If we do not add accountability into our system, if we do not reform it to a place where we hold the users and the providers more responsible and actually implement some of the reforms needed in our system, we will lose it. A health care system needs that efficiency. Any new money that goes into health care needs to have that as its ultimate goal. If not, we will lose it within a very short number of years.
It is very important that we keep that in mind when we look at implementing some of the changes that have been brought forward by the Kirby commission. We dare not allow another thing in health care, and that is what happened in the mid-1990s when we had unilateral cuts by this government in health care. It destabilized health care and put an unbelievable burden on the provincial governments to provide health care, which is their mandate.
My time is going very quickly and I would like to just make mention of what needs to take place when it comes to fixing the system.
When we fix the system, we do not expand a broken system to fix it. One thing Kirby also mentioned was that we should go into a pharmacare, home care and palliative care. Although those are limited within his report, we need to get the fundamentals right and we need to fix the system before we expand it and make it weaker. We really have to be careful of that.
When it comes drugs and what is happening with the Canadian drug problem, first, we do not debate that in this House. We do not debate the kinds of massive problems we have with addiction to prescription drugs, which is a reality that we need to talk about much more in this House. If the government had come with that as something to debate today, we would have had a really solid debate on some of the changes that need to take place.
However we agree with some of the things that are in the report, which are more placements for medical school and health care technologists. We absolutely need that. We also agree that there should be some sort of guarantee to the patients. He is focusing more on patients and the importance of putting patients first in his report. We have been saying that is long overdue.
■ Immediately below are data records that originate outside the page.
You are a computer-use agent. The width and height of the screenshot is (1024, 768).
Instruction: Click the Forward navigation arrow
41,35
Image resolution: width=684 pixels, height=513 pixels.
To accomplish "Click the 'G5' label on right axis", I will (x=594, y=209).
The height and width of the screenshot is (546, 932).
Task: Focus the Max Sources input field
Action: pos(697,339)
There is absolutely no question that we have to get on with reforming the system, but we have to do it in a way that is sustainable to the system. One of the flies in the ointment of the Kirby commission is that most of what he talks about is provincial jurisdiction and that instead of taking the big stick approach with the provinces, we have to take the collaborative approach. What will be interesting, when we come to implement this, is to discern the difference between the provincial jurisdiction and the federal jurisdiction.
Looking forward, the government owes it to Canadians by acting quickly on these reports. We are calling for the action to take place within 90 days of Mr. Romanow's commission. That absolutely must take place. We dare not put these reports on a shelf and debate health care without recognizing the need to implement these reports.